An exact reprint of the data below is required, line for line.

- Entries supplied
══════════════════════════════
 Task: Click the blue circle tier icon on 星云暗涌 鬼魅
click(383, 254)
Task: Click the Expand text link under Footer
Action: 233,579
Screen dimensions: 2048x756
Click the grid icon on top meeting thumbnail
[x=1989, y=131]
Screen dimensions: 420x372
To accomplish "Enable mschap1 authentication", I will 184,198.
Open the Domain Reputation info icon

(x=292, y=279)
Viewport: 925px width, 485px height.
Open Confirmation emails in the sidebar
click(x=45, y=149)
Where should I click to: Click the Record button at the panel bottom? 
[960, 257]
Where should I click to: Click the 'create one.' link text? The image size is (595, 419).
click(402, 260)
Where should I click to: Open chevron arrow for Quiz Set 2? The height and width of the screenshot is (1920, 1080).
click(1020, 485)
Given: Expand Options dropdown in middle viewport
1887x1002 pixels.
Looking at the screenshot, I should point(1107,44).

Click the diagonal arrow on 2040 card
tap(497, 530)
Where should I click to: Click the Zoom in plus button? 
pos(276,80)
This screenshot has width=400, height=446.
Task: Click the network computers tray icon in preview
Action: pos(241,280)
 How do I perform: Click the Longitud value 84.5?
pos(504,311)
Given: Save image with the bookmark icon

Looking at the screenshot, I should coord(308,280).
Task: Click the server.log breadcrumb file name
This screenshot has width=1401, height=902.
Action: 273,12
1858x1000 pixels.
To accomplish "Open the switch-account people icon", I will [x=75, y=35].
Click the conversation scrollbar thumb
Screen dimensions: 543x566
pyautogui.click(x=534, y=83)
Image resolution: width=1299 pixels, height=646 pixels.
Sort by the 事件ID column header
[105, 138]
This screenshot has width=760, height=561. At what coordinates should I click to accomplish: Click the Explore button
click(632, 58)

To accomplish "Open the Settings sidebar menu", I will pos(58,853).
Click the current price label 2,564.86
══════════════════════════════
- Response for this exercise
 Task: Click the blue circle tier icon on 星云暗涌 鬼魅
click(383, 254)
Task: Click the Expand text link under Footer
Action: 233,579
Screen dimensions: 2048x756
Click the grid icon on top meeting thumbnail
[x=1989, y=131]
Screen dimensions: 420x372
To accomplish "Enable mschap1 authentication", I will 184,198.
Open the Domain Reputation info icon

(x=292, y=279)
Viewport: 925px width, 485px height.
Open Confirmation emails in the sidebar
click(x=45, y=149)
Where should I click to: Click the Record button at the panel bottom? 
[960, 257]
Where should I click to: Click the 'create one.' link text? The image size is (595, 419).
click(402, 260)
Where should I click to: Open chevron arrow for Quiz Set 2? The height and width of the screenshot is (1920, 1080).
click(1020, 485)
Given: Expand Options dropdown in middle viewport
1887x1002 pixels.
Looking at the screenshot, I should point(1107,44).

Click the diagonal arrow on 2040 card
tap(497, 530)
Where should I click to: Click the Zoom in plus button? 
pos(276,80)
This screenshot has width=400, height=446.
Task: Click the network computers tray icon in preview
Action: pos(241,280)
 How do I perform: Click the Longitud value 84.5?
pos(504,311)
Given: Save image with the bookmark icon

Looking at the screenshot, I should coord(308,280).
Task: Click the server.log breadcrumb file name
This screenshot has width=1401, height=902.
Action: 273,12
1858x1000 pixels.
To accomplish "Open the switch-account people icon", I will [x=75, y=35].
Click the conversation scrollbar thumb
Screen dimensions: 543x566
pyautogui.click(x=534, y=83)
Image resolution: width=1299 pixels, height=646 pixels.
Sort by the 事件ID column header
[105, 138]
This screenshot has width=760, height=561. At what coordinates should I click to accomplish: Click the Explore button
click(632, 58)

To accomplish "Open the Settings sidebar menu", I will pos(58,853).
Click the current price label 2,564.86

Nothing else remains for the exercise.